HTC Snap Review

Less sophisticated devices seem to be the key word for HTC as they run Windows Mobile 6.1 Standard which should not be underrated especially when outfitted with reasonable QWERTY keyboards. Like, the HTC S740 turned out to be a possible substitute to the Touch Pro, which is side-sliding, stocky cell phone, not really snug to carry with you in your pocket.

The Snap is the first full QWERTY keyboard handset that HTC has thrown into the market ever since 2007 and it is such that being 12mm can be pocketed easily. Its black color gives an even slimmer look than it is.

The accessory box comes with a lot of goodies. Besides the handset , it has USB cable to plug in the device to a PC that also comes with an adapter to quickly change it into a charger, a software CD, user guide and cute looking earphones.

The keyboard has four rows with all keys of the same shape except for the space button, a bit congested with little space. No problem at all as far as typing goes but a constant peep at what we are writing is a must lest we make mistakes. For folks who have bigger fingers or long nails it could pose a problem. Apart from this silly blah blah the keys sport shortcuts that are pre alloted that gets going fast and so do typing the messages or camera interface.

The sound control is on the left side which is pretty much comfy. While on the opposite side we have the Mini USB connector that is covered by a flap like protection. The HTC Snap is no head turner unless you are a BlackBerry fan. The good side of this phone is that the HTC Snap for Sprint offers terrific email support and also has a HTC’s Inner Circle that can dominate and segregate high priority messages. The Windows Mobile smartphone also has EV-DO Rev, Bluetooth, GPS, and a 2-megapixel camera.

Sprint’s version lacks Wi-Fi and dual-mode function. The smartphone has a lousy feel, and the QWERTY keyboard restricts movement.
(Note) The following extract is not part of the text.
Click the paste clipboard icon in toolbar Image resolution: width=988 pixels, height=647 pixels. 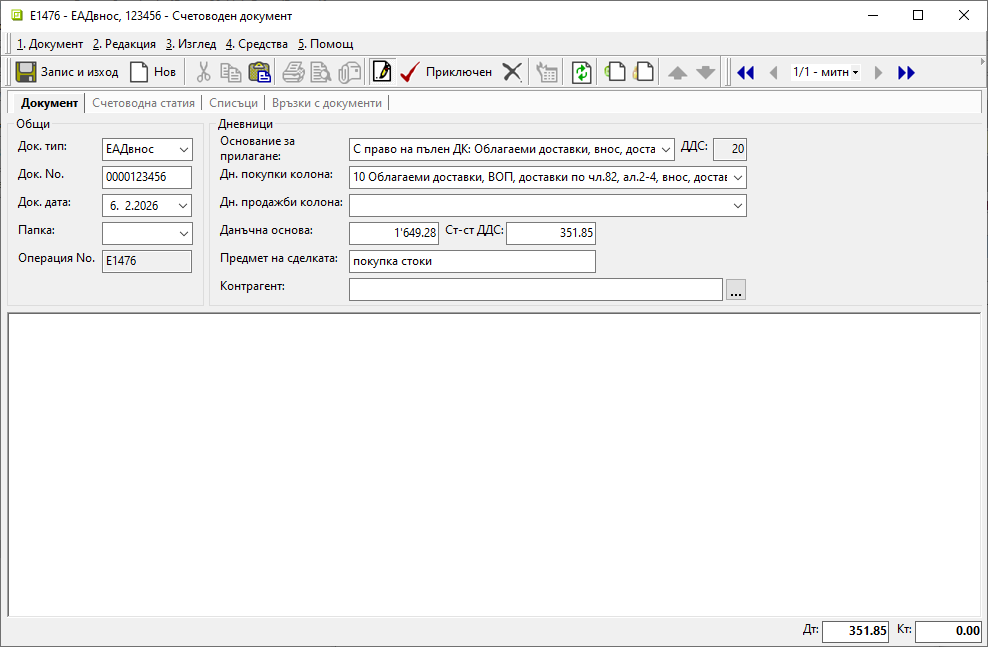pos(259,72)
The Snap features a 2.4-inch QVGA non touch displays 65,000 colors at a 320×240-pixel resolution. It’s bright and clear but the screen size is a lot smaller needing a bit of scrolling when reading long e-mails or viewing Web pages becomes a bit cumbersome. The smartphone features though has the sliding panel like on the recent Windows Mobile devices, one good thing is that you can customize it with different color schemes, background images, and much more as you like.

Below the display, you have the usual set of direction-finding controls that consist of two soft keys, Talk and End/power buttons, a Home shortcut, a back button, and five-way select button in the centre. The layout of the controls is roomy but again it sure could have been better. Good luck if you are buying one.